Mais ne faudrait-il pas permettre au moins l’exploration de nos sous-sols pour pouvoir évaluer concrètement le gain économique possible?

Mais qui va réaliser cette exploration et surtout, qui va la payer? Première possibilité: le financement est assuré par des fonds publics… Vu l’état de nos comptes publics, cet argent serait sans doute plus utile ailleurs. Seconde option: une compagnie décide de réaliser ces explorations sur ses propres fonds. Elle attendra forcément un retour de cet investissement… Donc une exploitation.
Regardez en Pologne: les compagnies avaient assuré avoir détecté des réserves énormes en gaz de schiste, afin d’accélérer les processus de décision, et aujourd’hui, il s’avère que ces ressources sont bien moins importantes que prévues… Certains exploitants ont même jeté l’éponge.

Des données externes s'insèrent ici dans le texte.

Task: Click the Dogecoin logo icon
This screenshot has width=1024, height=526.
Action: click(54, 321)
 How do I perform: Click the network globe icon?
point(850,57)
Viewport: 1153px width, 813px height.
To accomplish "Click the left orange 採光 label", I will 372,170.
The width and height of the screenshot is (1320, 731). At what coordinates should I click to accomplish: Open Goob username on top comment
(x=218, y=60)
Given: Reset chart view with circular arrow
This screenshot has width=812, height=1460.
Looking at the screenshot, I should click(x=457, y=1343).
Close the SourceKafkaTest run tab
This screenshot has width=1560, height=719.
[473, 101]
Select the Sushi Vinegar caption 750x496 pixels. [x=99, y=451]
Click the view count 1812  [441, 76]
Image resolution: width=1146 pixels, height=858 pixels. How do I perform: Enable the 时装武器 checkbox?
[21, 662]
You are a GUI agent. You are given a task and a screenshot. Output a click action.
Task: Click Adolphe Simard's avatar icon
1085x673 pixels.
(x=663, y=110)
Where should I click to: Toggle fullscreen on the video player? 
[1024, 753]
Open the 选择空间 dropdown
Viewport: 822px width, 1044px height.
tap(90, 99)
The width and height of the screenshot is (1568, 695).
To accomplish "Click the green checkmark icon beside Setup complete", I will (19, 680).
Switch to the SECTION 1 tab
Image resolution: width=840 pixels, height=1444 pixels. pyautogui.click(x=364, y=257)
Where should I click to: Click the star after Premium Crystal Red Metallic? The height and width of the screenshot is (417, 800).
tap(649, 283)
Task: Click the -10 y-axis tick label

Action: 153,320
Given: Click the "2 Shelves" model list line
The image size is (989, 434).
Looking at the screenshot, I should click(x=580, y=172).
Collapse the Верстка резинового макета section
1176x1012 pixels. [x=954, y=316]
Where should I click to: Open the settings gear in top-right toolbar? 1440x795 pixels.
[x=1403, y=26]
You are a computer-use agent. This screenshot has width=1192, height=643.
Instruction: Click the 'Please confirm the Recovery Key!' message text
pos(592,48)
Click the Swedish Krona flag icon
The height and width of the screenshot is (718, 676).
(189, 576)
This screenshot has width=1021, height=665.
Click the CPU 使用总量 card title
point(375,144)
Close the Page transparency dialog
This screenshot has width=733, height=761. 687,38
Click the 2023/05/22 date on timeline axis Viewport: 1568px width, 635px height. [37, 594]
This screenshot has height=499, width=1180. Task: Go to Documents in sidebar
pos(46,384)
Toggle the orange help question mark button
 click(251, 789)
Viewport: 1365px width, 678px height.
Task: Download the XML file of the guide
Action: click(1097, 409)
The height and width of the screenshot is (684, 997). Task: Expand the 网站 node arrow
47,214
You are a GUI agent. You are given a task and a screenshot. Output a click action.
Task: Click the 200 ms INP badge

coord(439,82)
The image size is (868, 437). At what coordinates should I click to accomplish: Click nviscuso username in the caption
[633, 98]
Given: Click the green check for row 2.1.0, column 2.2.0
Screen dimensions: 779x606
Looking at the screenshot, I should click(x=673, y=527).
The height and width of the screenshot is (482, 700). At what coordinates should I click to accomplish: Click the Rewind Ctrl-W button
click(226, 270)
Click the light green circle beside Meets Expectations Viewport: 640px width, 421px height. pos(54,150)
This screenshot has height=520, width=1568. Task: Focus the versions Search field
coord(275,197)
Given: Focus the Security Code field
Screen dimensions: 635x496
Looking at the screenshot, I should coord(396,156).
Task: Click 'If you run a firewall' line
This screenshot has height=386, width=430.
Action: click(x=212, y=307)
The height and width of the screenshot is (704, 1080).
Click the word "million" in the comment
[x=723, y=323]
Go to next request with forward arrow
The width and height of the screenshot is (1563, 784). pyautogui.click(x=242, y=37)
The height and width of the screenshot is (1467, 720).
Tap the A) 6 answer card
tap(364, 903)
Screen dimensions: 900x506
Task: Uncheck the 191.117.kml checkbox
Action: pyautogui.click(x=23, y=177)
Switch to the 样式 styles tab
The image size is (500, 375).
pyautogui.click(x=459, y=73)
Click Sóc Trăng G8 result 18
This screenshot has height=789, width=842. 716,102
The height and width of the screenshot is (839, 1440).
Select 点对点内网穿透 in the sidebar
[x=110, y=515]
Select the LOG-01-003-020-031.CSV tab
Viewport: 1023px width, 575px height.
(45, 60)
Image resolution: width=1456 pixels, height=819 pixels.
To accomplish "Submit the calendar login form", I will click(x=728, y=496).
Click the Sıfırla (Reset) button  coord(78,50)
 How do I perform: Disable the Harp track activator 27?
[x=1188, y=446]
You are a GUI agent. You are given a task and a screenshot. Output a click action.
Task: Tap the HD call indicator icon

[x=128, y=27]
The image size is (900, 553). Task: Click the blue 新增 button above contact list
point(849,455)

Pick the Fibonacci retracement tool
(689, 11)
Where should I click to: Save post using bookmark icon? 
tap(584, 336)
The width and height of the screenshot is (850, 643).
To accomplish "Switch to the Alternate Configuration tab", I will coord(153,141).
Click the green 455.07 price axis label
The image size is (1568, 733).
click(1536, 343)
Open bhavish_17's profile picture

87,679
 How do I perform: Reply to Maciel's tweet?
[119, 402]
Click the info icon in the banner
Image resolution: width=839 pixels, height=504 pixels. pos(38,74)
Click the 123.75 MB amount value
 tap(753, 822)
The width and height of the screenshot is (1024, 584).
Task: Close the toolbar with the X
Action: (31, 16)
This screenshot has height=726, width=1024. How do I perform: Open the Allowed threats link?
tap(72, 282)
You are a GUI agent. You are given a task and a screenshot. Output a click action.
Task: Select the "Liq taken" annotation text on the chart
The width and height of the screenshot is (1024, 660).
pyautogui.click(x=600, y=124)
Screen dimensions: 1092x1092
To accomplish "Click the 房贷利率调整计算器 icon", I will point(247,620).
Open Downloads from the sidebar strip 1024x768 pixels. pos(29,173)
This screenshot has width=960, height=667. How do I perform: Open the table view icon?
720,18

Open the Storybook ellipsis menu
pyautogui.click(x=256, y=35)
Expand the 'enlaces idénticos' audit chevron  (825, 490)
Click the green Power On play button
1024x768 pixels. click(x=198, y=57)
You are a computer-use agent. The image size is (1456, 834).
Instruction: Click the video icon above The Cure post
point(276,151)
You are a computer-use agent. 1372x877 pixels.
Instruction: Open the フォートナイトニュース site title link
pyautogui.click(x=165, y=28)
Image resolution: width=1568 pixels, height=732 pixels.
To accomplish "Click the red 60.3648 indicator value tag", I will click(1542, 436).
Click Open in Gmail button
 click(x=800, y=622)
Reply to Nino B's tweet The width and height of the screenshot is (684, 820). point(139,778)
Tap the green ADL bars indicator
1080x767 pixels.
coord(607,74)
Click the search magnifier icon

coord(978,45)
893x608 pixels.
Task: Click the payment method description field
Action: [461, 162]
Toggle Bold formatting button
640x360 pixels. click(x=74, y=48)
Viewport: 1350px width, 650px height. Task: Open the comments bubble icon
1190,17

Ce qui décide certains syndicats de salariés à défendre ces gaz, c’est les possibles créations d’emplois. On parle de 100.000 emplois d’ici à 2020. Cela vous semble-t-il réaliste?

Les Etats-Unis dénombrent 500.000 puits, qui ont créé 600.000 emplois. Soit 1,2 emploi par puits. Pour créer 100.000 emplois en France en 2020, il faudrait donc creuser plus de 83.000 puits, soit plus d’une trentaine par jour. Est-ce que notre territoire le supporterait? Cette question n’a jamais été posée.

Les parlementaires auteurs du rapport proposent de reverser une partie des gains liés à l’exploitation des gaz de schiste aux collectivités locales concernées et aux propriétaires des terrains. Qu’en pensez-vous?

Les pétroliers ont utilisé cette technique aux Etats-Unis. Les propriétaires des terrains recevaient des redevances sur la production. Au début, cela a très bien fonctionné. Ce n’est plus le cas. Pas seulement à cause du dérangement provoqué par le bal des camions et le bruit des travaux, mais parce que la présence d’un puits de gaz de schiste fait perdre de la valeur à son bien immobilier. Une étude réalisée par le National bureau of economic research (NBER) démontre que la présence d’un puits dans un périmètre de 2.000 mètres fait perdre 24% de sa valeur à un terrain.